Так началось скитание Васьки от двора до двора, от села до села, от одного знакомого до другого, незнакомого. Везде ей давали кров и простую пищу, не спрашивая, откуда и куда она бежит. Люди жалели беременную дуру, но приюта на долгий срок Ваське никто не дал. Только в одной семье совсем незнакомой ей женщины, матери троих детей, глуховатой работницы прядильной фабрики, Васька задержалась почти на два месяца. Пелагея Андрущенко прониклась жалостью к этой глупой девахе, которой уже было не скрыть большой и грузный живот под старым латаным мужским пиджаком. Полгода назад Пелагея похоронила умерших от тифа мужа и старшую дочь, потому пожалела случайную знакомую и поселила у себя, не подумав ни о соседях, ни о старосте сельсовета.

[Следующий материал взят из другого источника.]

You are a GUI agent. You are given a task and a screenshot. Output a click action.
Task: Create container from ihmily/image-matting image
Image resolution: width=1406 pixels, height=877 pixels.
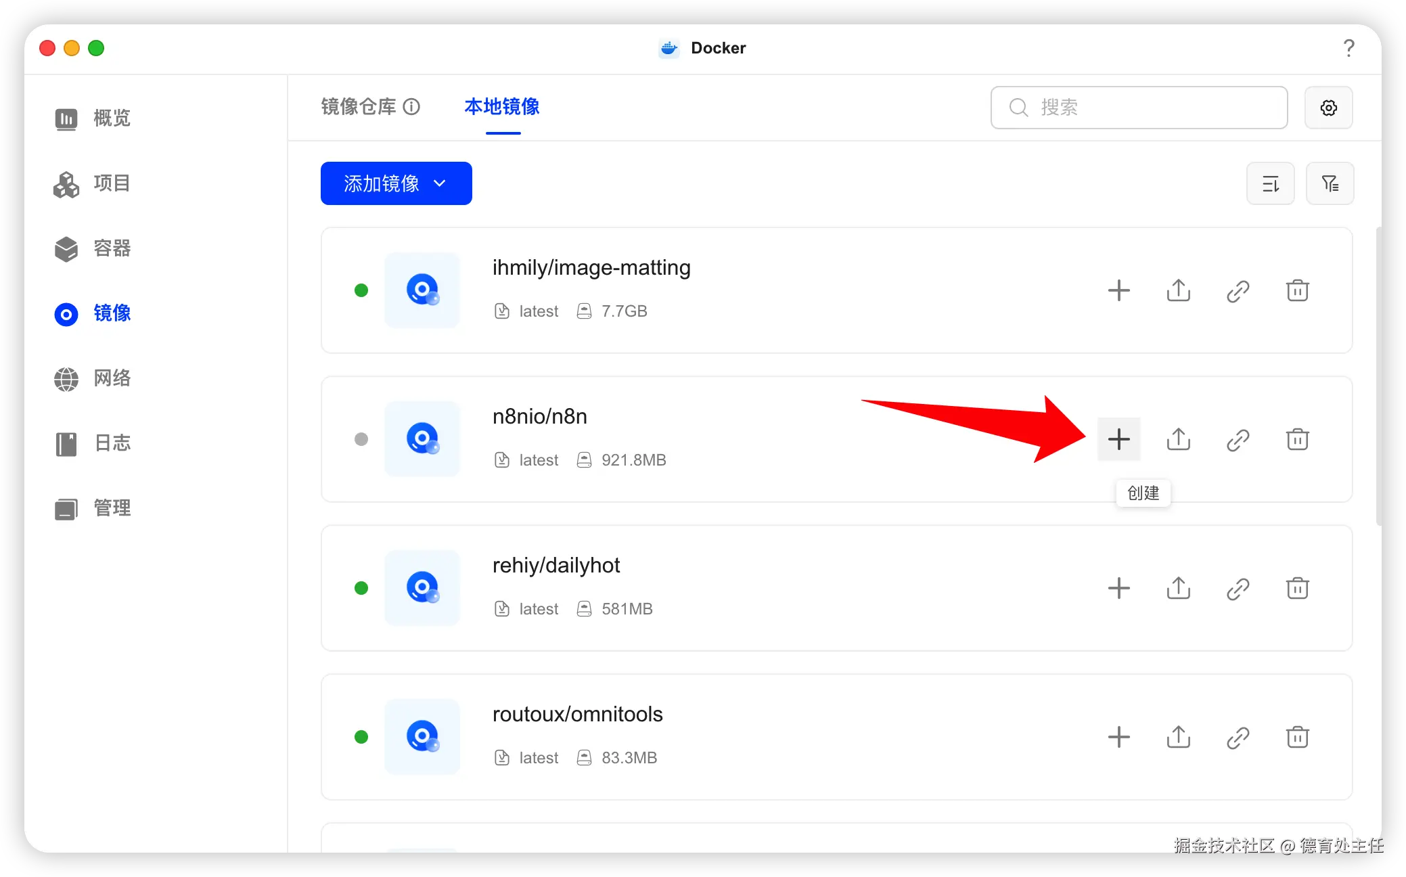click(x=1118, y=291)
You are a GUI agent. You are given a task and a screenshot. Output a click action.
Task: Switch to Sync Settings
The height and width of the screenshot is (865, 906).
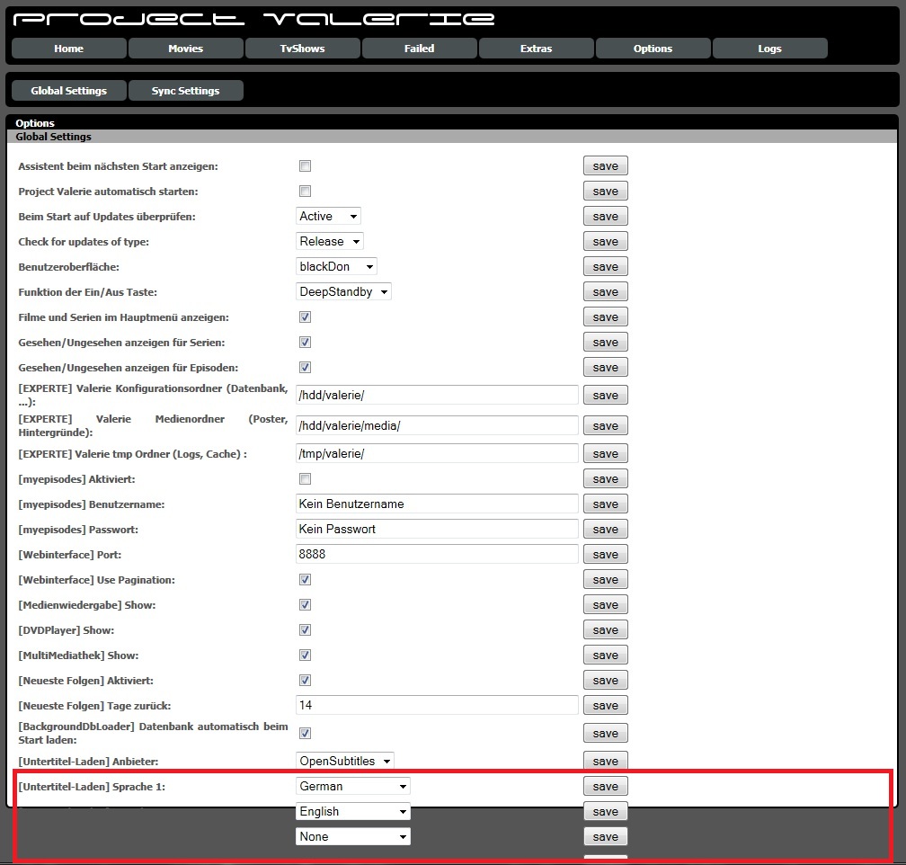185,91
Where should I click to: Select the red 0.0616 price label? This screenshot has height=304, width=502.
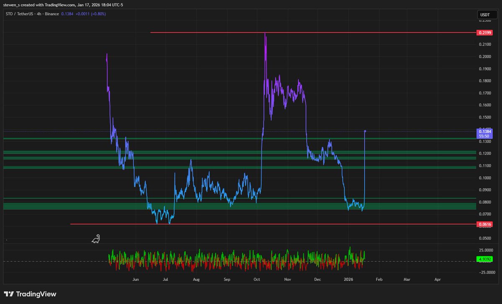[484, 224]
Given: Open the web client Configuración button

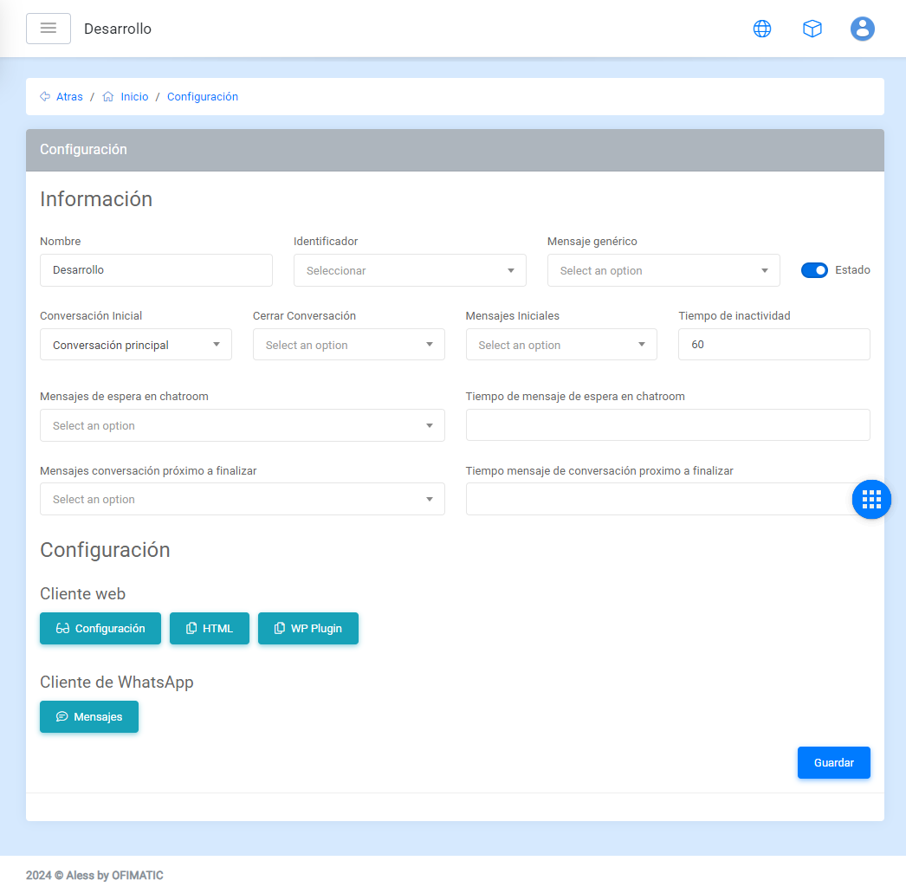Looking at the screenshot, I should pyautogui.click(x=100, y=629).
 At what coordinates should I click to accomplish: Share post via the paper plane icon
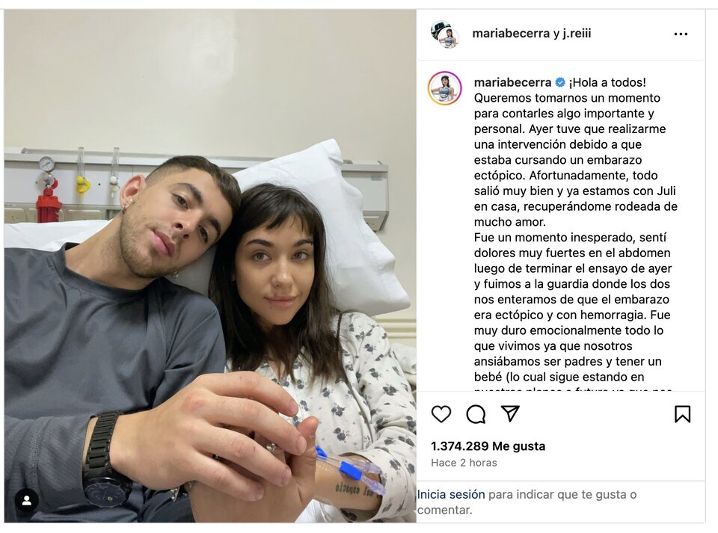pyautogui.click(x=510, y=413)
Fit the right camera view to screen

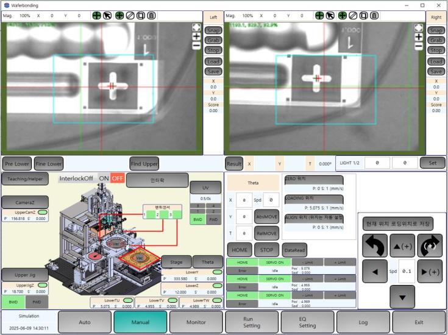[x=419, y=28]
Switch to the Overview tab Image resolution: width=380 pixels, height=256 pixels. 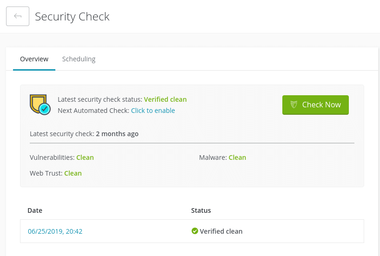pos(34,59)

Глубокой осенью, вдали от родной деревни, живя в сыром бараке с Пелагеей и ее тремя детьми, Васька думала о колодце, отце Пантелеймоне, мучилась мыслями о бабке Глаше, корила себя за то, что помогала прятать в колодец ящики с церковным добром. Страшнее же всего были предстоящие роды.
Думая о будущем ребенке, Васька непременно представляла его мальчиком, похожим на Мито. Она не любила нахального цыгана и теперь, вообще не могла понять, что могло их свести вместе. Иногда Васька вспоминала густые черные брови, завшивленный чуб, полосатую шелковую рубаху, украденную где-то на ярмарке. Чудился его смех и рассказы на ломаном русском языке о кочевьях, покражах и побоях, слышались пошлые шутки, от которых горело лицо. Хотя ночами ей снились погоны НКВД, зловонное дыхание цепных собак, которых она и не видела-то никогда, днем Васька малодушно верила, что ищут ее не рьяно, и когда-то всё закончится, потому что надоест.
Два месяца, проведенных ею в семье Пелагеи, были для Васьки самыми трудными. Во-первых, она стала привыкать к налаженному порядку вещей, после которого гораздо труднее сорваться и уйти в неизвестном направлении. Во-вторых, окружающие стали задаваться вопросами, кто она, откуда и как пришла. Пелагея и Васька врать не умели, отвечали уклончиво и непоследовательно.
Наконец, в каморку многоквартирного барака заглянул милиционер Пахомов. Он посидел на общей кухне, поболтав о том о сем с одноруким соседом-сплетником, с Пелагеей и ее десятилетним сыном. Посмотрел мельком на брюхатую Ваську и смекнул, что дело тут нечисто. Сообщил губернскому начальству о новой жиличке без документов и стал ждать ответа.